▶ Your assignment
All lines from the one containing "confectionery (150, 2509)" to the final line of the material should be retyped exactly. Nothing else belongs in the response.

★ ★ ★

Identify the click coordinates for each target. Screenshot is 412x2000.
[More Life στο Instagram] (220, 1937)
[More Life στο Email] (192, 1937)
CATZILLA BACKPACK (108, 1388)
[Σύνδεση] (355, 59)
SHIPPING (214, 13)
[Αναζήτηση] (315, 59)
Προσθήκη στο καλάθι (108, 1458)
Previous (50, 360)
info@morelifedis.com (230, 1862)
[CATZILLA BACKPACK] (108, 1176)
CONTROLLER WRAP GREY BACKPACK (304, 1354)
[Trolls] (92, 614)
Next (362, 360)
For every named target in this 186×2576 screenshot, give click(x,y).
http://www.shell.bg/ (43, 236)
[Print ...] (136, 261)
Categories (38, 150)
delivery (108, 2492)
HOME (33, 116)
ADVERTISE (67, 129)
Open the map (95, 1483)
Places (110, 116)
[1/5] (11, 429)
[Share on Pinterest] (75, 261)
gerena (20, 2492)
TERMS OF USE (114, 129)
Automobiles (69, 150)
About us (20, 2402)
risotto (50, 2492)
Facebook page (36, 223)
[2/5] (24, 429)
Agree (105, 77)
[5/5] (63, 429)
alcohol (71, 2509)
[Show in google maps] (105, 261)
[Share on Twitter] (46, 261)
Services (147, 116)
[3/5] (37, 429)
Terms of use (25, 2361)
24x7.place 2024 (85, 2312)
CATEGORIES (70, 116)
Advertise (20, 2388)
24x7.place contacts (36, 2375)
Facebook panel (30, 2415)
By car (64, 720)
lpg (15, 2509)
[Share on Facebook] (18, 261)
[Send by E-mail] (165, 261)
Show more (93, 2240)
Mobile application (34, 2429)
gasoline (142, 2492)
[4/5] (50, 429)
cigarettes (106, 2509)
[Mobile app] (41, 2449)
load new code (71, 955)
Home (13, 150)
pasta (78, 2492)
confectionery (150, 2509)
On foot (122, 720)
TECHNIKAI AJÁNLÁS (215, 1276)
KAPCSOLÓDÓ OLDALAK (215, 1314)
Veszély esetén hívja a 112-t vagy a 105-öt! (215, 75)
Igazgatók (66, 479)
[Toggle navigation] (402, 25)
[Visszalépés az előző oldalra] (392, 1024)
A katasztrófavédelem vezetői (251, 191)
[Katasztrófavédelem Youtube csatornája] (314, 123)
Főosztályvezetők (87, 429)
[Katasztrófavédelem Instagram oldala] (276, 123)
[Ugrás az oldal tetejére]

★ ★ ★

▶ Response to the task
confectionery (150, 2509)
On foot (122, 720)
TECHNIKAI AJÁNLÁS (215, 1276)
KAPCSOLÓDÓ OLDALAK (215, 1314)
Veszély esetén hívja a 112-t vagy a 105-öt! (215, 75)
Igazgatók (66, 479)
[Toggle navigation] (402, 25)
[Visszalépés az előző oldalra] (392, 1024)
A katasztrófavédelem vezetői (251, 191)
[Katasztrófavédelem Youtube csatornája] (314, 123)
Főosztályvezetők (87, 429)
[Katasztrófavédelem Instagram oldala] (276, 123)
[Ugrás az oldal tetejére]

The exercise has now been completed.